Как многие активные деятели, отец втайне мечтал о работе совсем другого рода, а именно — о профессорской. Вот что он писал мне по поводу моего знакомства за границей с покойным проф. М. М. Ковалевским:
«Очень рад, что ты познакомилась с Макс. Макс. Это милейший, умнейший и талантливейший человек, ученый и профессор. Он в Риме был бы Брут, в Афинах — Периклес. А здесь он волею небес — изгнанный из Московского университета преподаватель, вынужденный пробавляться общедоступными лекциями в Париже. С Макс. Макс, я давно и хорошо знаком. В 1876 г. мы с ним в один день держали и выдержали магистерский экзамен. А в 1885 г. он, уже в качестве популярного и любимого студентами профессора, был моим, так сказать, крестным отцом при прочтении моих двух пробных лекций (отец прочел две блестящие лекции: «О положении женщины по уголовному уложению» и «О дуэли»). По прочтении коих я как выдержавший магистерский экзамен получил от Московского университета свидетельство на право чтения лекций в качестве приват-доцента. С этим свидетельством я в 1892 году обратился в Одесский университет. Факультет допустил меня, но… попечитель не допустил к занятию кафедры. Киевский же университет, куда я обратился с подобным же ходатайством, забраковал меня как «красного» и притом из евреев. Я остался присяжным поверенным. А Макс. Макс. — известным ученым, много написавшим, много работающим. И хотя он получил всемирную известность, читая лекции и в Оксфорде, и в Париже, и в Брюсселе, и в Скандинавии, и в Америке, — но, я думаю, он все бы это отдал — как я все свои процессы — за кафедру в России!»

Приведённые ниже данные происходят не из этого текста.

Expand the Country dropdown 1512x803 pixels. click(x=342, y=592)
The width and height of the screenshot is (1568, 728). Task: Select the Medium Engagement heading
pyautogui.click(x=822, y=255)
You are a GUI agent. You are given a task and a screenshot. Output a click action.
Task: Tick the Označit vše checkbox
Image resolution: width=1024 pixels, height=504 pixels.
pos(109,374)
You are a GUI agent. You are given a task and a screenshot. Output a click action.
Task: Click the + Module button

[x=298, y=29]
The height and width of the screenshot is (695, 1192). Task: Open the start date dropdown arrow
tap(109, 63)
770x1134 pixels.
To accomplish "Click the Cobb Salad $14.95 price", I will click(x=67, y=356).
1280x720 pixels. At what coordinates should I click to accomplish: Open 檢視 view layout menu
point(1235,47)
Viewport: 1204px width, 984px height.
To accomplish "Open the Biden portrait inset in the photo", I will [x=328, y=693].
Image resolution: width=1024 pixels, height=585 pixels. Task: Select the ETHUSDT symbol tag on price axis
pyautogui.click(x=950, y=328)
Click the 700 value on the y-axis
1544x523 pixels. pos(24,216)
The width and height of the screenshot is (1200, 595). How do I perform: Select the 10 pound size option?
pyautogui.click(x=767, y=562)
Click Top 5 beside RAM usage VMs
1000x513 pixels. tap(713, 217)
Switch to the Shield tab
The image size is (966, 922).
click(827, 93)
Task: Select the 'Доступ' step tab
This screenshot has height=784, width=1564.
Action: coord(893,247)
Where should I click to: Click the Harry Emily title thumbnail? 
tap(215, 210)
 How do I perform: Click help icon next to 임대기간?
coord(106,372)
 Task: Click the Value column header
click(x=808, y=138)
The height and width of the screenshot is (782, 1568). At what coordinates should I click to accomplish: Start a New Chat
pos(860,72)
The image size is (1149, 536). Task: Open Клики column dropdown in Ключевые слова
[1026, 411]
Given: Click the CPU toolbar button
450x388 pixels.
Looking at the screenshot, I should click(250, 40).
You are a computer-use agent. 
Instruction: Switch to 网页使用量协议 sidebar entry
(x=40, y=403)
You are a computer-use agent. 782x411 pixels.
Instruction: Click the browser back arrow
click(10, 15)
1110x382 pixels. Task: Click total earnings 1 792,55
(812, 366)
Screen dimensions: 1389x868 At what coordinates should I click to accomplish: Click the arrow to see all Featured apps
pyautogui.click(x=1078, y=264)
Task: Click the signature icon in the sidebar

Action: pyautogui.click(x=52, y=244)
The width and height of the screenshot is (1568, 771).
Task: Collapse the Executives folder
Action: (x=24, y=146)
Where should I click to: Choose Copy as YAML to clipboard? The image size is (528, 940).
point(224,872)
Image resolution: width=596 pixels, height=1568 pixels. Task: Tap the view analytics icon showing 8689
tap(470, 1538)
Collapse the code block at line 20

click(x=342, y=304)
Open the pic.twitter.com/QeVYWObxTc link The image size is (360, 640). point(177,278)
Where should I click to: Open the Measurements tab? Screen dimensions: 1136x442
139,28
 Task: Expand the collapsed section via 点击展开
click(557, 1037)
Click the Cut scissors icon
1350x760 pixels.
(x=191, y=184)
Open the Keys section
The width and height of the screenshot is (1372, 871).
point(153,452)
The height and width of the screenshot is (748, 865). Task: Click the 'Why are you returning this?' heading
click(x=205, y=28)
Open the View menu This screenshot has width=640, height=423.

Теперь странно представить себе, что отцу, этому глубоко образованному и страстно преданному науке человеку, приходилось как милости просить возможности поделиться своими знаниями, и так мучительно и безуспешно толкаться в закрытые перед ним двери университетов. Но вообще много было странного в его судьбе, как и в судьбе многих лучших русских людей. Хотя бы то, что отец, при его колоссальной практике, едва сводил концы с концами и всю жизнь терпел материальные затруднения. Правда, этому много способствовал его характер. Для него в лексиконе не существовало слов «выгодно», «удобно»: их заменяли слова «добросовестно», «честно». А с этим в смысле мирских благ далеко не уехать.